Está marcado el futuro del Instituto Hondureño de Formación Profesional (INFOP).

Al término de una reunión sostenida por los integrantes de la Junta Directiva de la entidad, se adoptaron decisiones significativas; entre ellas, el drástico recorte de la masa salarial.

De acuerdo con lo que se ha conocido en avanzadas horas de la noche del jueves, serían separados el 60 por ciento de los empleados, lo que tendría un impacto sobre más de 600 trabajadores de un total de 1,100 que forman parte de la planta laboral del INFOP.

Funcionarios de la Administración Central calificaron como “un paso histórico” el que se ha dado en aras de ejecutar una reforma integral en la educación técnica en Honduras.

Según lo establecido en el planteamiento de transformación, el sistema mutará de la capacitación de técnicos a la conformación de bachilleratos, a la vez que se dará vida a la interrelación de los programas no formales con los sistemas de enseñanza superior.

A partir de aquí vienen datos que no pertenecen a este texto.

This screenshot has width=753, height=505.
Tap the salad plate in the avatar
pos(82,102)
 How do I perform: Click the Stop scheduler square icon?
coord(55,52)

En esta misma ruta, serán puestos en operación centros asociados y se adoptará una estrategia para atraer la inversión extranjera, destinar una fuerte suma de dinero en la asignatura tecnológica y empujar la llamada educación dual.

Representantes de la empresa privada coinciden en que la propuesta de reforma que se ha presentado no debe ser cosmética, es decir, solamente para salirle al paso a la actual crisis.

La formación de mano de obra en el país ha caído a sus niveles de competitividad más bajos, como parte de un proceso de deterioro que se ha ido profundizando en los últimos 20 años.

La aspiración es que la formación de mano de obra en Honduras alcance estándares altos de conformidad con las exigencias del mercado laboral interno y las demandas de competencia externa.

Las instalaciones del INFOP, tanto en la capital como en San Pedro Sula, permanecen militarizadas, a efecto de evitar que lleguen a mayores las eventuales manifestaciones de la dirigencia sindical de la entidad.